#### What you have to do:
In full and unchanged, output the entries that follow.

#### Stored data entries:
=====
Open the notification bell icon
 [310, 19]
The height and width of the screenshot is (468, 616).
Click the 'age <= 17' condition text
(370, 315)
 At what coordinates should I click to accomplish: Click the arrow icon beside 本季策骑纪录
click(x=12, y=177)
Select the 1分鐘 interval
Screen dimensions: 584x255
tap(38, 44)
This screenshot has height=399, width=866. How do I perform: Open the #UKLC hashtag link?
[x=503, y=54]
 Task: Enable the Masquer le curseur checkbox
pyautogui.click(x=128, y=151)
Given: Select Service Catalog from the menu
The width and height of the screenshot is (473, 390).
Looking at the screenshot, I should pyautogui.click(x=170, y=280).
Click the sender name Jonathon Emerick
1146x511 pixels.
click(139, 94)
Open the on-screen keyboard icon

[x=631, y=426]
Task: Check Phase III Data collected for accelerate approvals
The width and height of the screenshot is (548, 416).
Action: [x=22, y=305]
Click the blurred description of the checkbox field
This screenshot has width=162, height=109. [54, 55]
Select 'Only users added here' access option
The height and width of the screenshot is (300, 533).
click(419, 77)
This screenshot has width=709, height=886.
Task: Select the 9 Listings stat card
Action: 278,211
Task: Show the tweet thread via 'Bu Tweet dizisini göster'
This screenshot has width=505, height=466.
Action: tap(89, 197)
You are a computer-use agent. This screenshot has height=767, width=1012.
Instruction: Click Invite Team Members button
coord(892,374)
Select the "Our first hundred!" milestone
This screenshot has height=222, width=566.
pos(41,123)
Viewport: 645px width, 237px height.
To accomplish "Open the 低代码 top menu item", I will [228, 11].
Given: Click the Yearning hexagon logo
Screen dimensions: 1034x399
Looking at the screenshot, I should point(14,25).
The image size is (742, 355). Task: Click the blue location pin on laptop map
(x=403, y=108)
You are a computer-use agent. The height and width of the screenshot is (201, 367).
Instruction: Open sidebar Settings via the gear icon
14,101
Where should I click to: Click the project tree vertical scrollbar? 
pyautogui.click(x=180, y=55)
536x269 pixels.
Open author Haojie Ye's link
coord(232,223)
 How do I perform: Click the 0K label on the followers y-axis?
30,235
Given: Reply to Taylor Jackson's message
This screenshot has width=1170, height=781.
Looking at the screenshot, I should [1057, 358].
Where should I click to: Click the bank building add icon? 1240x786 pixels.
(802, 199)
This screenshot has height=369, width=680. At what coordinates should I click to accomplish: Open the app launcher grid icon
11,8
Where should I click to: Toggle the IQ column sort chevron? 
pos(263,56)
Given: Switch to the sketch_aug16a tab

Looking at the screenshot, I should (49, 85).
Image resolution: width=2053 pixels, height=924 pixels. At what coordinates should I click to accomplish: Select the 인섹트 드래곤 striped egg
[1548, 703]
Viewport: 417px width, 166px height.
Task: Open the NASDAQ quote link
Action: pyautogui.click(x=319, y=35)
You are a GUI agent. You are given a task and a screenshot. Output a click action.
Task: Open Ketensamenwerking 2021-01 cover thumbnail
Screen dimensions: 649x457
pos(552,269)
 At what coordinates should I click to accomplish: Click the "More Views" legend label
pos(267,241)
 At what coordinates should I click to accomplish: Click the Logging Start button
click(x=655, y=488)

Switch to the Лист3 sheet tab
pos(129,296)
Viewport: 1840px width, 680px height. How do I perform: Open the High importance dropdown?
=====
#### Reply:
Open the notification bell icon
 [310, 19]
The height and width of the screenshot is (468, 616).
Click the 'age <= 17' condition text
(370, 315)
 At what coordinates should I click to accomplish: Click the arrow icon beside 本季策骑纪录
click(x=12, y=177)
Select the 1分鐘 interval
Screen dimensions: 584x255
tap(38, 44)
This screenshot has height=399, width=866. How do I perform: Open the #UKLC hashtag link?
[x=503, y=54]
 Task: Enable the Masquer le curseur checkbox
pyautogui.click(x=128, y=151)
Given: Select Service Catalog from the menu
The width and height of the screenshot is (473, 390).
Looking at the screenshot, I should pyautogui.click(x=170, y=280).
Click the sender name Jonathon Emerick
1146x511 pixels.
click(139, 94)
Open the on-screen keyboard icon

[x=631, y=426]
Task: Check Phase III Data collected for accelerate approvals
The width and height of the screenshot is (548, 416).
Action: [x=22, y=305]
Click the blurred description of the checkbox field
This screenshot has width=162, height=109. [54, 55]
Select 'Only users added here' access option
The height and width of the screenshot is (300, 533).
click(419, 77)
This screenshot has width=709, height=886.
Task: Select the 9 Listings stat card
Action: 278,211
Task: Show the tweet thread via 'Bu Tweet dizisini göster'
This screenshot has width=505, height=466.
Action: tap(89, 197)
You are a computer-use agent. This screenshot has height=767, width=1012.
Instruction: Click Invite Team Members button
coord(892,374)
Select the "Our first hundred!" milestone
This screenshot has height=222, width=566.
pos(41,123)
Viewport: 645px width, 237px height.
To accomplish "Open the 低代码 top menu item", I will [228, 11].
Given: Click the Yearning hexagon logo
Screen dimensions: 1034x399
Looking at the screenshot, I should point(14,25).
The image size is (742, 355). Task: Click the blue location pin on laptop map
(x=403, y=108)
You are a computer-use agent. The height and width of the screenshot is (201, 367).
Instruction: Open sidebar Settings via the gear icon
14,101
Where should I click to: Click the project tree vertical scrollbar? 
pyautogui.click(x=180, y=55)
536x269 pixels.
Open author Haojie Ye's link
coord(232,223)
 How do I perform: Click the 0K label on the followers y-axis?
30,235
Given: Reply to Taylor Jackson's message
This screenshot has width=1170, height=781.
Looking at the screenshot, I should [1057, 358].
Where should I click to: Click the bank building add icon? 1240x786 pixels.
(802, 199)
This screenshot has height=369, width=680. At what coordinates should I click to accomplish: Open the app launcher grid icon
11,8
Where should I click to: Toggle the IQ column sort chevron? 
pos(263,56)
Given: Switch to the sketch_aug16a tab

Looking at the screenshot, I should (49, 85).
Image resolution: width=2053 pixels, height=924 pixels. At what coordinates should I click to accomplish: Select the 인섹트 드래곤 striped egg
[1548, 703]
Viewport: 417px width, 166px height.
Task: Open the NASDAQ quote link
Action: pyautogui.click(x=319, y=35)
You are a GUI agent. You are given a task and a screenshot. Output a click action.
Task: Open Ketensamenwerking 2021-01 cover thumbnail
Screen dimensions: 649x457
pos(552,269)
 At what coordinates should I click to accomplish: Click the "More Views" legend label
pos(267,241)
 At what coordinates should I click to accomplish: Click the Logging Start button
click(x=655, y=488)

Switch to the Лист3 sheet tab
pos(129,296)
Viewport: 1840px width, 680px height. How do I perform: Open the High importance dropdown?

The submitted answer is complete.